What an Adult Class Actually Looks Like.
Every class starts with a structured warm-up that includes mobility work, light cardiovascular activity, and movement drills appropriate to the discipline. For adult programs this is typically 10 to 12 minutes and serves a functional purpose beyond heart rate. You are preparing the specific movement patterns the class will use. For programs like BJJ, the warm-up includes positional drilling. For Kickboxing, it includes footwork and striking flow.
The technique section runs 20 to 25 minutes and is the core of every class. The instructor introduces one to three related techniques, demonstrates each fully and in parts, and explains the contextual logic behind why the technique works. This is not performance for beginners. Advanced students benefit from the same explanations at a deeper level. Questions are expected and answered during this portion. Students then drill with a partner for the remaining technique time.
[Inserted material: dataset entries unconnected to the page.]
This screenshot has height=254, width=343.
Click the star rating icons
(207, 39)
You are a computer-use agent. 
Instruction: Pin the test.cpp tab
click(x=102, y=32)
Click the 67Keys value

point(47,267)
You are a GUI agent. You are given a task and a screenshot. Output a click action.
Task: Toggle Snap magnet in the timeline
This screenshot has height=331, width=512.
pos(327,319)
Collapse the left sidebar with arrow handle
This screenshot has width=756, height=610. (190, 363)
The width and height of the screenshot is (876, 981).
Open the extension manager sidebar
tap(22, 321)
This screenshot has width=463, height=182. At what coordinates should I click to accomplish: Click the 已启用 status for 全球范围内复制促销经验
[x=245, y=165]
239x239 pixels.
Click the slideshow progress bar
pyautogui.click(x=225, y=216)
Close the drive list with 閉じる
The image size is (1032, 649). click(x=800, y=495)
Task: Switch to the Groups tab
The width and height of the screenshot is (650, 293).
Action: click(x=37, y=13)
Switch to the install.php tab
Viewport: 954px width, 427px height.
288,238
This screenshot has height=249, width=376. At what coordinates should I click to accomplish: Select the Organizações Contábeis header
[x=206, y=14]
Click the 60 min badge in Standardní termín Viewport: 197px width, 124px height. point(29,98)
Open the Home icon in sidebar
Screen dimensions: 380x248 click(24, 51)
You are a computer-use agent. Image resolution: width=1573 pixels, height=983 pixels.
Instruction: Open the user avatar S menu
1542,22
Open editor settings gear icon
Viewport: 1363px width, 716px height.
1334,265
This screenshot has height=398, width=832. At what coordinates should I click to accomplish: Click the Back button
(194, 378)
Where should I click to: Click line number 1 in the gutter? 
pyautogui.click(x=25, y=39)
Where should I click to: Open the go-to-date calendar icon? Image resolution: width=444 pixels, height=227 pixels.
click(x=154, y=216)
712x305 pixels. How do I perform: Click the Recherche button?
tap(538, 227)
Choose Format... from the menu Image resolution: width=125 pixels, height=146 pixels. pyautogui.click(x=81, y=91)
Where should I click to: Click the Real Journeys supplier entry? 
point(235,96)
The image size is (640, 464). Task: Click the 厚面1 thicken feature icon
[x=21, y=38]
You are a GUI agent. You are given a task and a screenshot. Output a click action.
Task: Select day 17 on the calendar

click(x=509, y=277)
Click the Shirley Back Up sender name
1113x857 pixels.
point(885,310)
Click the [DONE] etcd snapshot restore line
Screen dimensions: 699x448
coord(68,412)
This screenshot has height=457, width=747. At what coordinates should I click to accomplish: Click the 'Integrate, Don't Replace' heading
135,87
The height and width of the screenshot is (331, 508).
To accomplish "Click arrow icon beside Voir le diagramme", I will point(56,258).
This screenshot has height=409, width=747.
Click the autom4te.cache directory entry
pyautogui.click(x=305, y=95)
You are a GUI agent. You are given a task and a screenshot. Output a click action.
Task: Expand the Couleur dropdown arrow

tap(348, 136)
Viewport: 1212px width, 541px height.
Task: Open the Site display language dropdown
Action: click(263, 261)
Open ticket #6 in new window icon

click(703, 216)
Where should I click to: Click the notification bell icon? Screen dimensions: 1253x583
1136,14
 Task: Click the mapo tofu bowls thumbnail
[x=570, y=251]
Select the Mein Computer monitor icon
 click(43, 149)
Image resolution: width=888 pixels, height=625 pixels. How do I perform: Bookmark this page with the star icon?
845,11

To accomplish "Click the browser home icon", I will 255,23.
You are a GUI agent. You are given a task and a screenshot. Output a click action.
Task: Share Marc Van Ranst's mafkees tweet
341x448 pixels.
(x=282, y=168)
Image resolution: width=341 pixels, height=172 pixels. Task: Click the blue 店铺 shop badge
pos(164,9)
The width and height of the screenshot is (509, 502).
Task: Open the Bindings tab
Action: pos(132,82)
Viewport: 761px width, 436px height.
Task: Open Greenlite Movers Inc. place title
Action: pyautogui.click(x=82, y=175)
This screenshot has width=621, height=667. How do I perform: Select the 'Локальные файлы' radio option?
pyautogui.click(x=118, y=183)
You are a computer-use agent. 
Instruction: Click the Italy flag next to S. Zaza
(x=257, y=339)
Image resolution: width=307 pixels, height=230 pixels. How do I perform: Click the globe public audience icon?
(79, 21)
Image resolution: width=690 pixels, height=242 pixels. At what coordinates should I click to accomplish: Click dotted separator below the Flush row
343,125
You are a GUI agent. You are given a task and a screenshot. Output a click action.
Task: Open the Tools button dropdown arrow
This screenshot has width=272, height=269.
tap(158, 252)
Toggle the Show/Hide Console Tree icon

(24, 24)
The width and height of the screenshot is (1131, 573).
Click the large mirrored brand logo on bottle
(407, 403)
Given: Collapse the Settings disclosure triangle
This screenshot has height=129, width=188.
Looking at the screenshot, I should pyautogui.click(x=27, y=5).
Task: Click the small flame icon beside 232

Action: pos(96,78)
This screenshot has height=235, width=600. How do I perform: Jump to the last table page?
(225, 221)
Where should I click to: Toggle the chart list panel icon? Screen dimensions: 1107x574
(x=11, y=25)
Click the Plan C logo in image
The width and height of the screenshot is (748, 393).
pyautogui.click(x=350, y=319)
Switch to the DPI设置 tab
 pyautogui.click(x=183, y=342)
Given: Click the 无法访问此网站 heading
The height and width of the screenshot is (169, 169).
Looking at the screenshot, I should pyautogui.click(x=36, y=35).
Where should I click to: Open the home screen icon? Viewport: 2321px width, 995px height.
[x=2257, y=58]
The final portion of class involves controlled application, which looks different by program. In BJJ this is live rolling. In Kickboxing this is padwork or supervised sparring for advanced students. In MMA this is situational drilling and controlled sparring. New adults participate at zero or reduced resistance until they have the mechanics and control to engage safely. The cooldown and debrief close every class with a summary of what was worked on and what is coming next. No session ends without the instructor acknowledging the work that happened in the room.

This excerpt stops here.